(Tasks for this exercise):
1. From the piece on dressing up, reproduce everything from "In modern American" down to "house of worship.".
2. In the piece on dressing up, what did Mom and Aunt Roz complain a woman they knew wasn't wearing when she entered a house of worship?

Ferpitzt.

Yiddish for well-dressed. Turned out. Dolled up. Suited up. Dressed to the nines.

In modern American culture, for much of the time, many of us dress down. The frayed T-shirt and crumpled baseball cap are so often the male uniform of choice. We drag this garb into stores, restaurants, family gatherings and even church. On the female side, it’s more complex, with a wider range of options, but still a far cry from my youth, in which my Mom and Aunt Roz bemoaned the fact that a woman they knew wasn’t wearing gloves and a hat when she entered a house of worship.

Does it matter?

(Data lines):
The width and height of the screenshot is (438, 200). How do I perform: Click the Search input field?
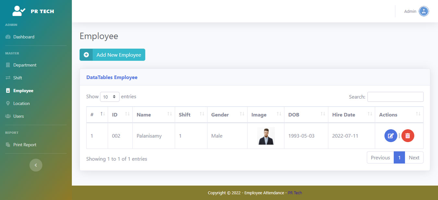click(395, 97)
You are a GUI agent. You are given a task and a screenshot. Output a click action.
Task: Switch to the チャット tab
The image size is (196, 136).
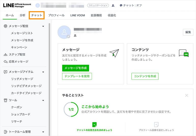(x=37, y=15)
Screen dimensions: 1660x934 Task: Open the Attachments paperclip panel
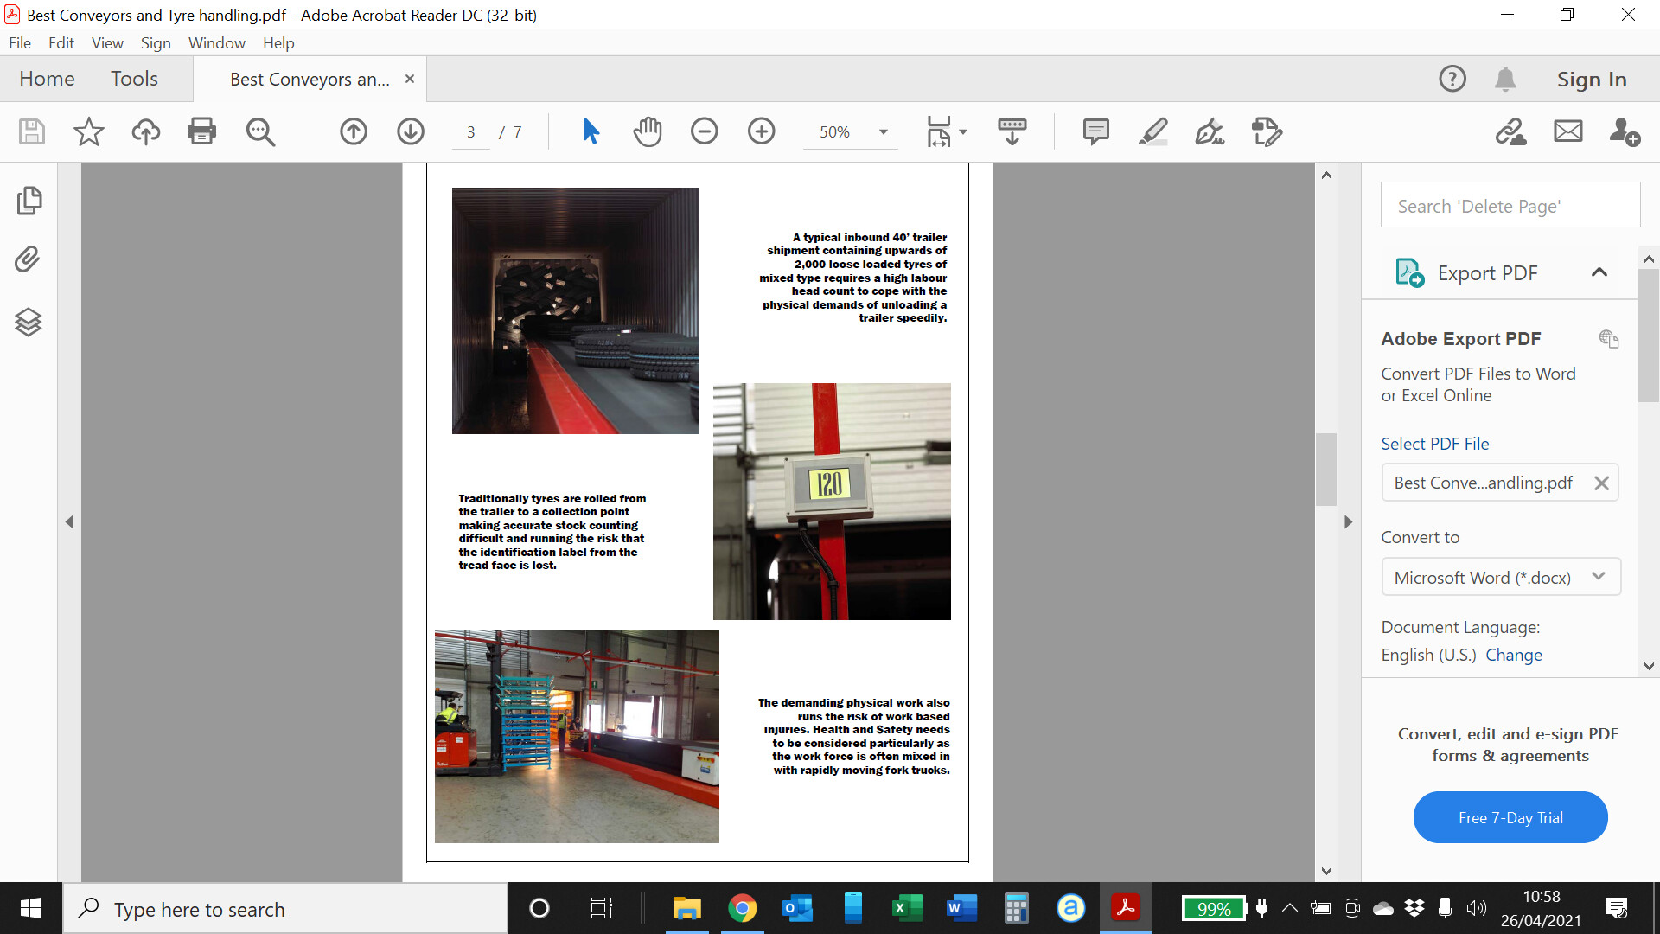[29, 259]
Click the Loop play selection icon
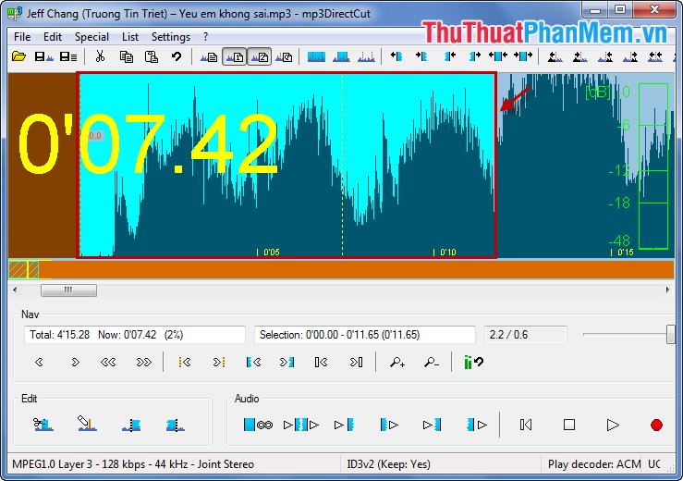This screenshot has width=683, height=481. pyautogui.click(x=258, y=425)
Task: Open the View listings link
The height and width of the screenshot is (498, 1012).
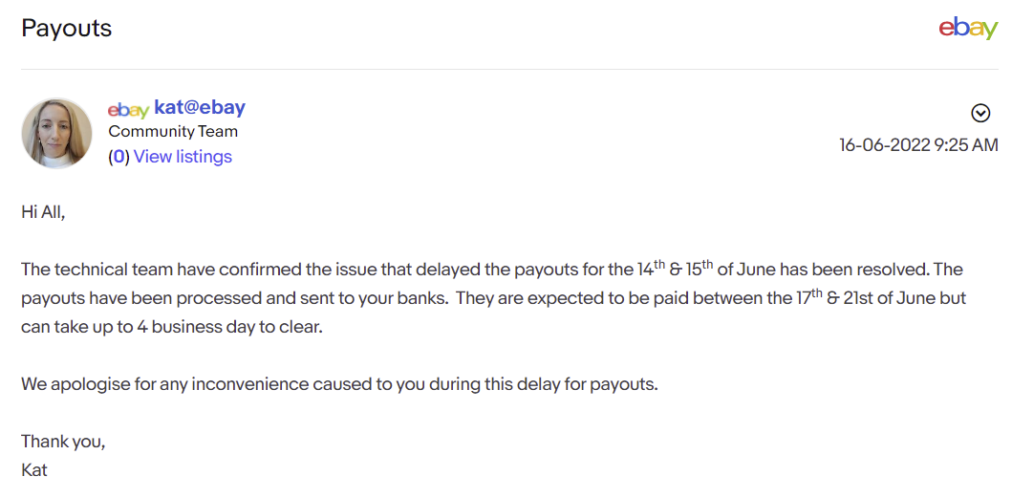Action: [183, 157]
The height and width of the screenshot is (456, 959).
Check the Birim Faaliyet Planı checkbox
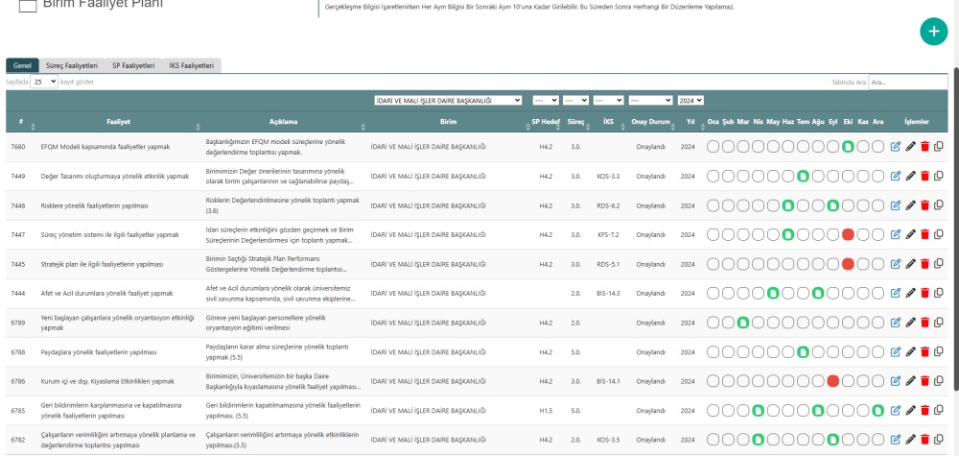point(28,5)
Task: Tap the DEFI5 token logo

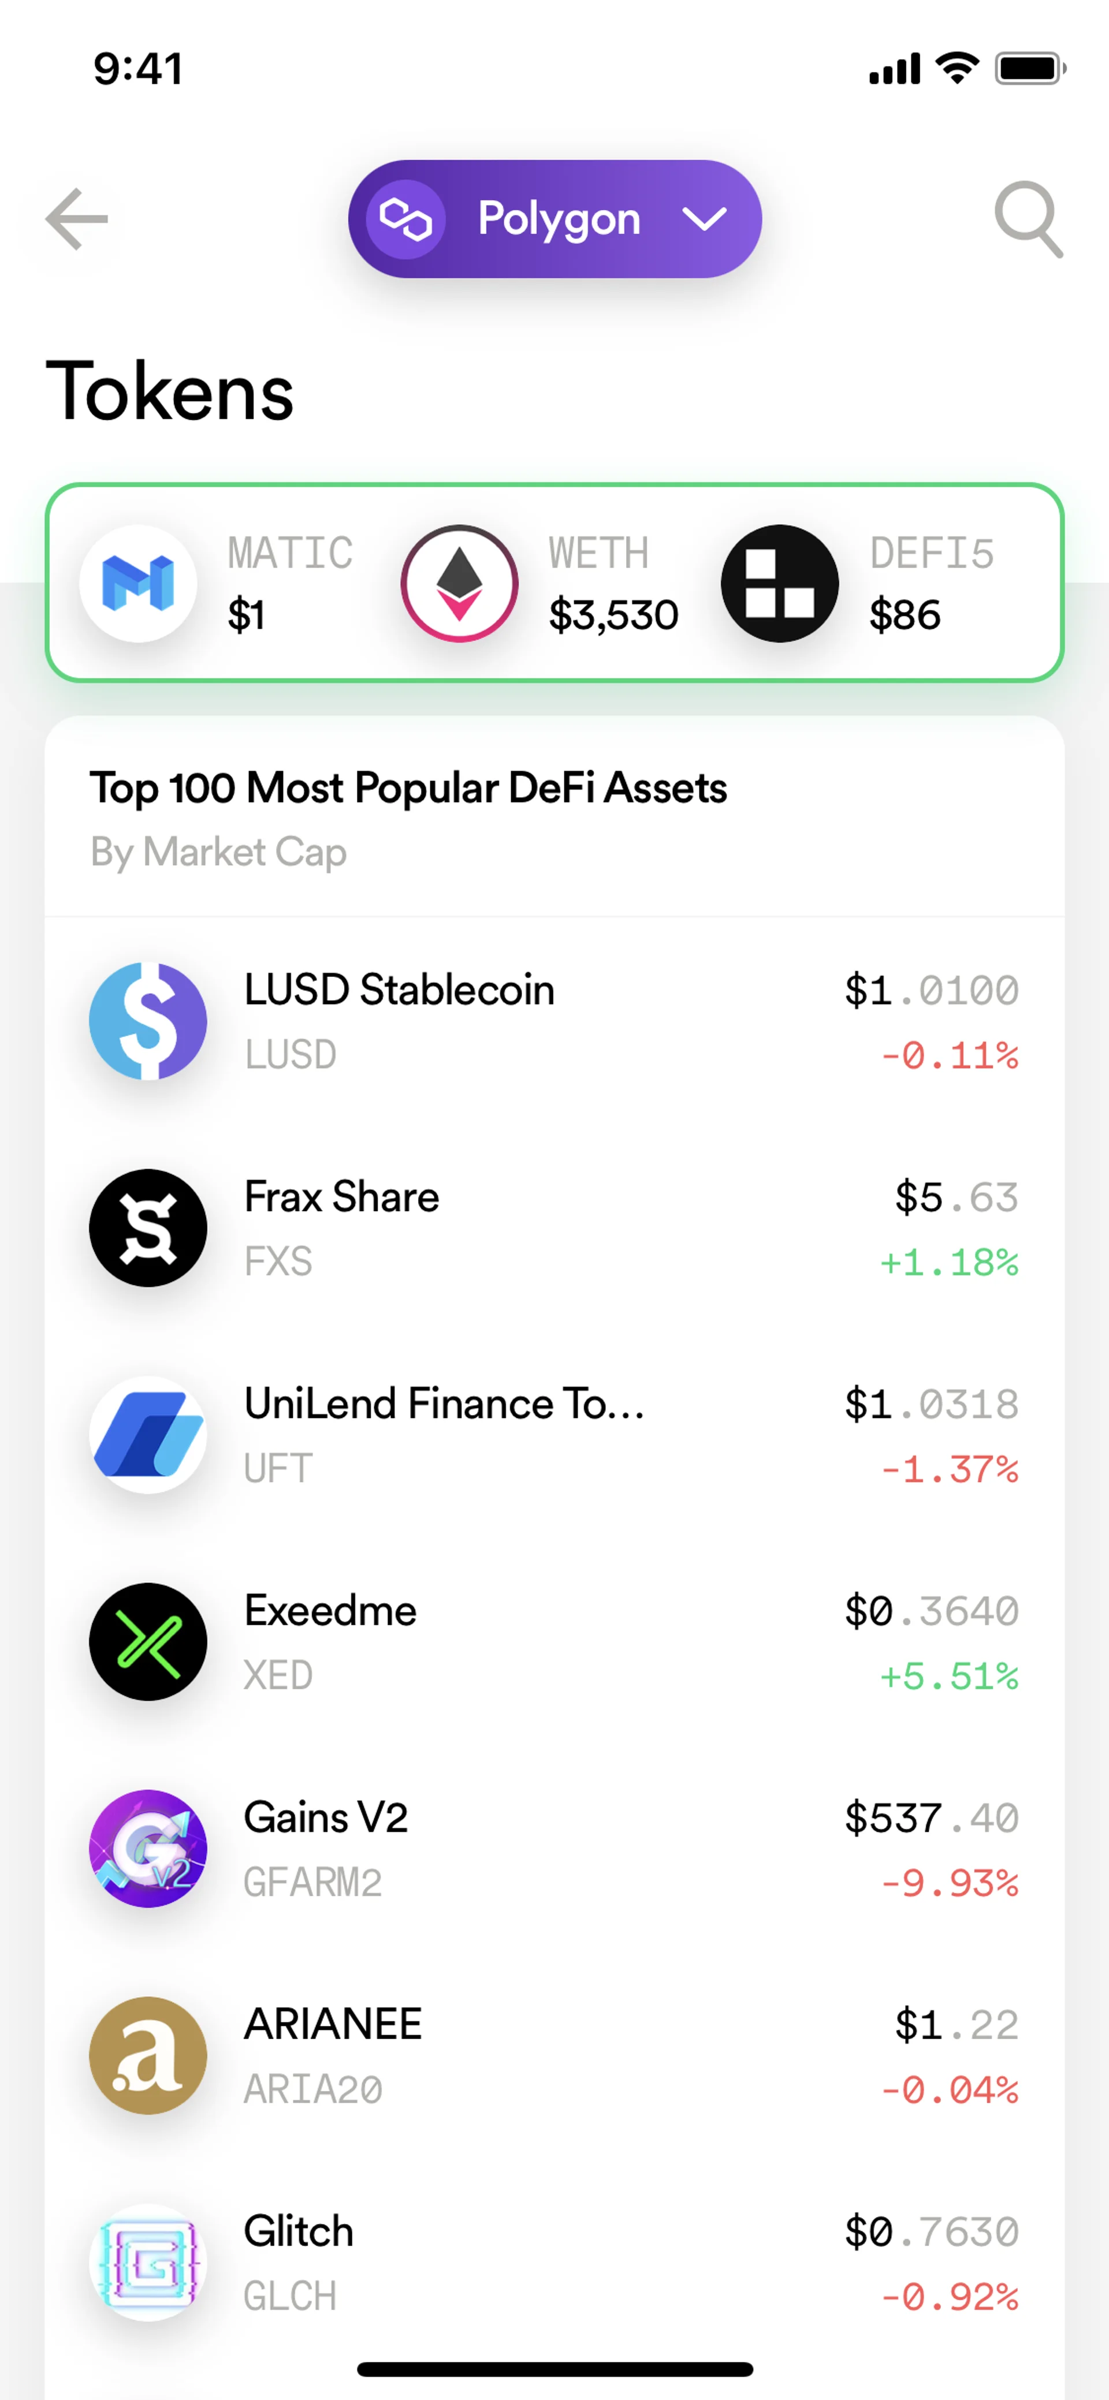Action: pos(780,583)
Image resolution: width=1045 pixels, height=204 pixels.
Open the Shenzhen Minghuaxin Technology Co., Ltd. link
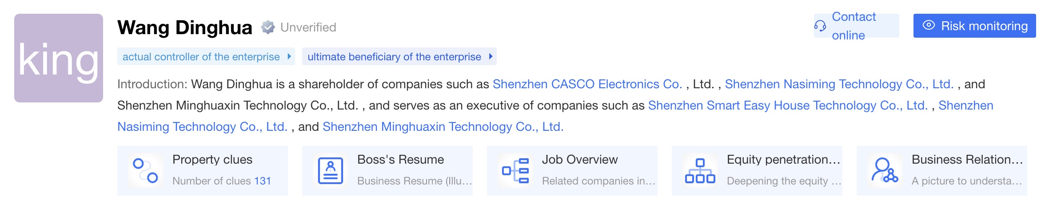pos(443,127)

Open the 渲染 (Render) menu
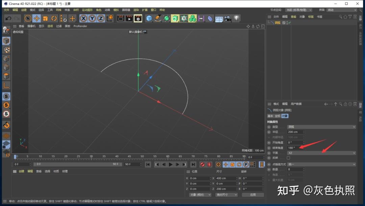coord(136,10)
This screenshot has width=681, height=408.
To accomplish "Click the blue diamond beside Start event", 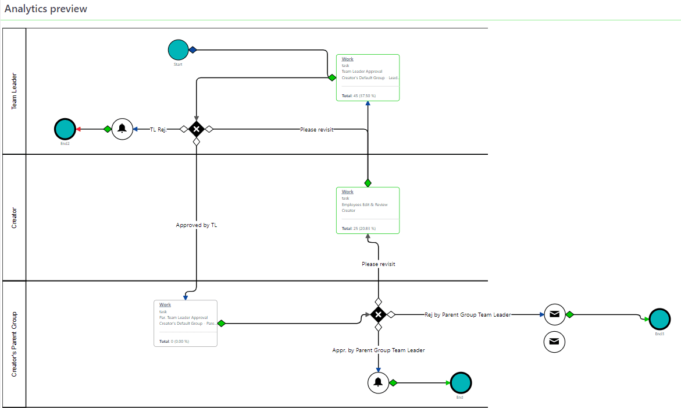I will [x=193, y=50].
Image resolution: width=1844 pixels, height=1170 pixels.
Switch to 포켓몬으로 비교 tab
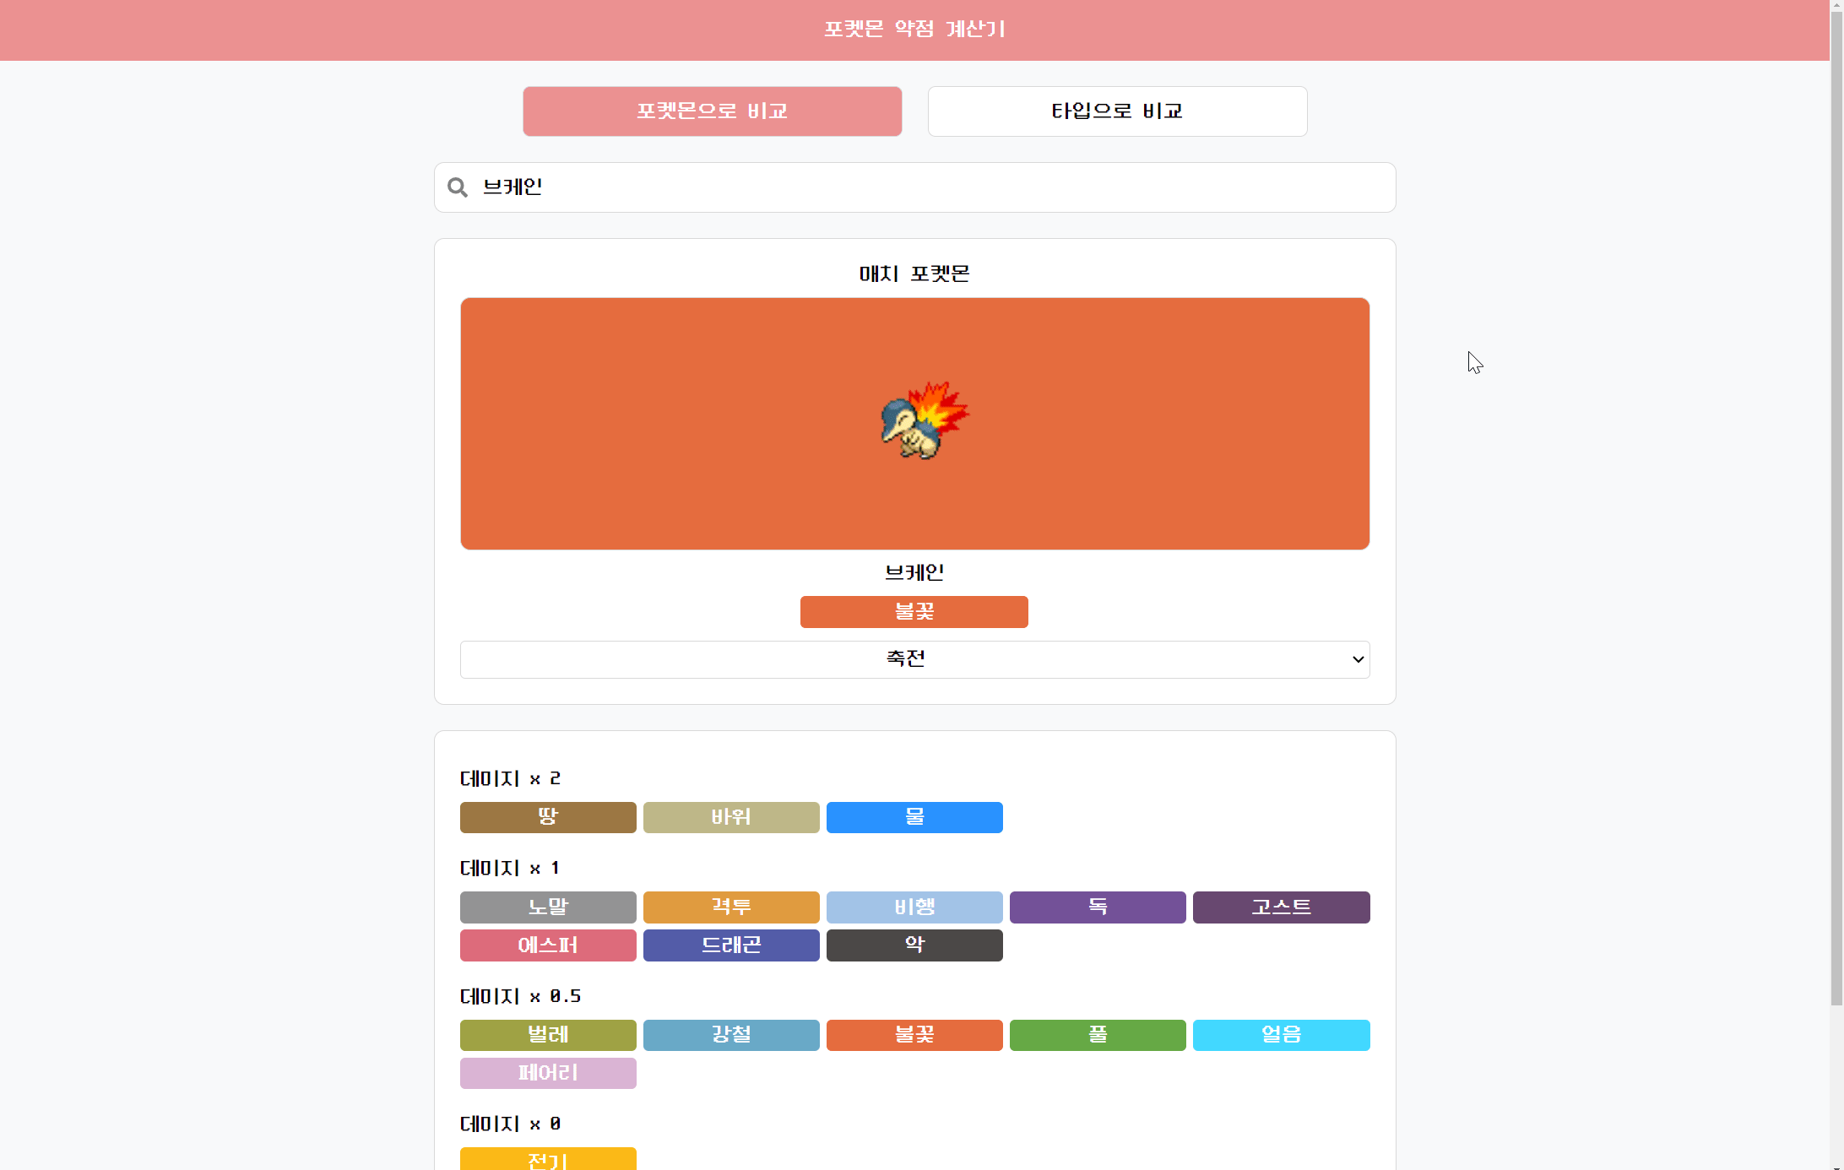click(712, 111)
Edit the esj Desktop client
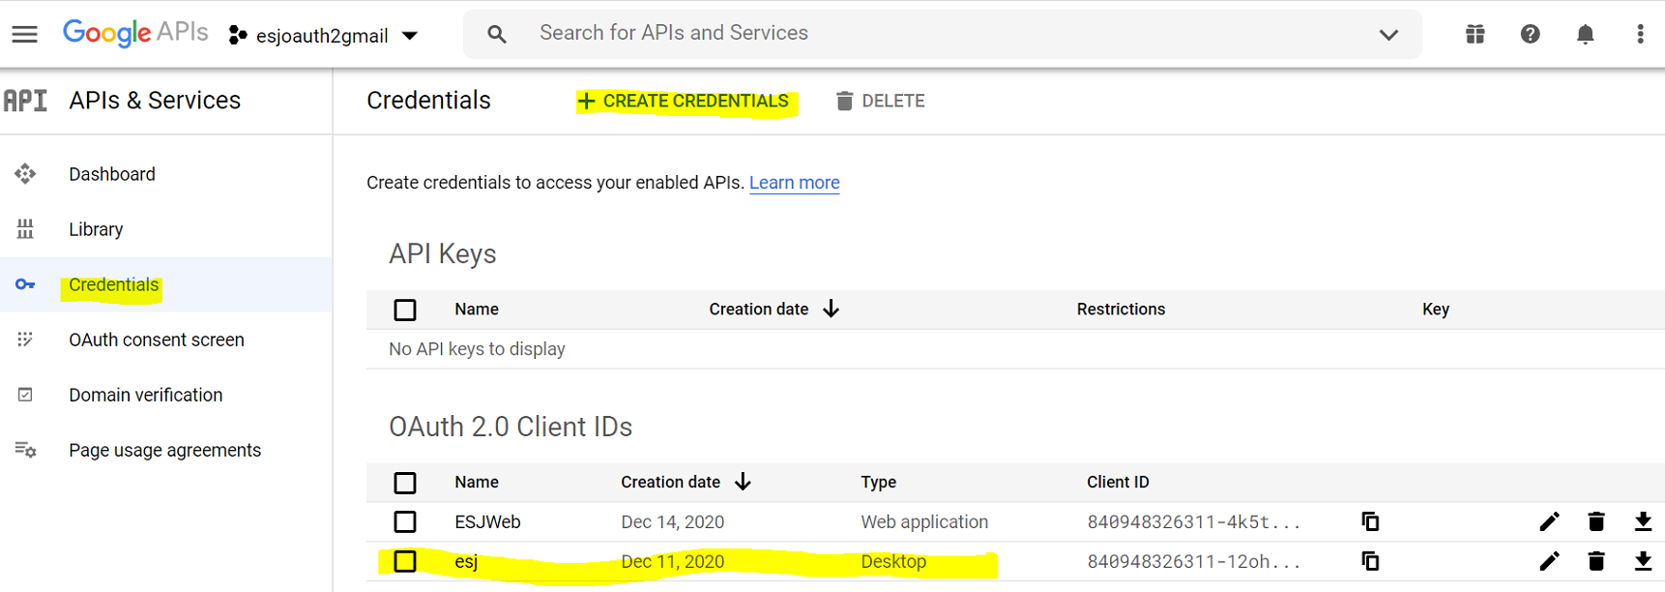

(Solutions to the problems):
1.
In modern American culture, for much of the time, many of us dress down. The frayed T-shirt and crumpled baseball cap are so often the male uniform of choice. We drag this garb into stores, restaurants, family gatherings and even church. On the female side, it’s more complex, with a wider range of options, but still a far cry from my youth, in which my Mom and Aunt Roz bemoaned the fact that a woman they knew wasn’t wearing gloves and a hat when she entered a house of worship.

2. Gloves and a hat.